* _WHAT IS REQUIRED_
The span to repeat in the listing below runs from the line containing "You are a GUI" to the line containing "1568x768 pixels.", inclusive. Repeat it exactly, and only it.

____________

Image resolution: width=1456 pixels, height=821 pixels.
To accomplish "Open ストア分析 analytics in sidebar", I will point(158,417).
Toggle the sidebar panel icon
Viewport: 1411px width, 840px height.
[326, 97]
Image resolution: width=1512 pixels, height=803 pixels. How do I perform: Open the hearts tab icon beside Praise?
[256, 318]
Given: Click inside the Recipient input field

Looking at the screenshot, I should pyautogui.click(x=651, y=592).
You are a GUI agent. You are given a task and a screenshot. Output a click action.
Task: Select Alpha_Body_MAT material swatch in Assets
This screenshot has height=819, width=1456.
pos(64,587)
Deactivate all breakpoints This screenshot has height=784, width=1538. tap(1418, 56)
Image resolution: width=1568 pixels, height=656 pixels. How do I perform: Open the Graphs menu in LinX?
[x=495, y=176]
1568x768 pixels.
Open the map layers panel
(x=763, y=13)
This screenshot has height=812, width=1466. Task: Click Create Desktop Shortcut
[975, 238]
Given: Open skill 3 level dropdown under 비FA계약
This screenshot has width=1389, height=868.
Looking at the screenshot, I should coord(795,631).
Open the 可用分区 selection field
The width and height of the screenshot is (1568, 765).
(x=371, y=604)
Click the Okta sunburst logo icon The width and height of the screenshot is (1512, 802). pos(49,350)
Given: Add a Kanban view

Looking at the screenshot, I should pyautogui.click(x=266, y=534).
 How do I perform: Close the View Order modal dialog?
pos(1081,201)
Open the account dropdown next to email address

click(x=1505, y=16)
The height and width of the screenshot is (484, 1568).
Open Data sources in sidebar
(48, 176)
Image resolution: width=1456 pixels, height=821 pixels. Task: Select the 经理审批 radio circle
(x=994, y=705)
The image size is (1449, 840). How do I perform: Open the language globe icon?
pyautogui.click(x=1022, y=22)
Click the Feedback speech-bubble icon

____________

* _SOLUTION TO THIS PROBLEM_
You are a GUI agent. You are given a task and a screenshot. Output a click action.
Task: Select Alpha_Body_MAT material swatch in Assets
This screenshot has height=819, width=1456.
pos(64,587)
Deactivate all breakpoints This screenshot has height=784, width=1538. tap(1418, 56)
Image resolution: width=1568 pixels, height=656 pixels. How do I perform: Open the Graphs menu in LinX?
[x=495, y=176]
1568x768 pixels.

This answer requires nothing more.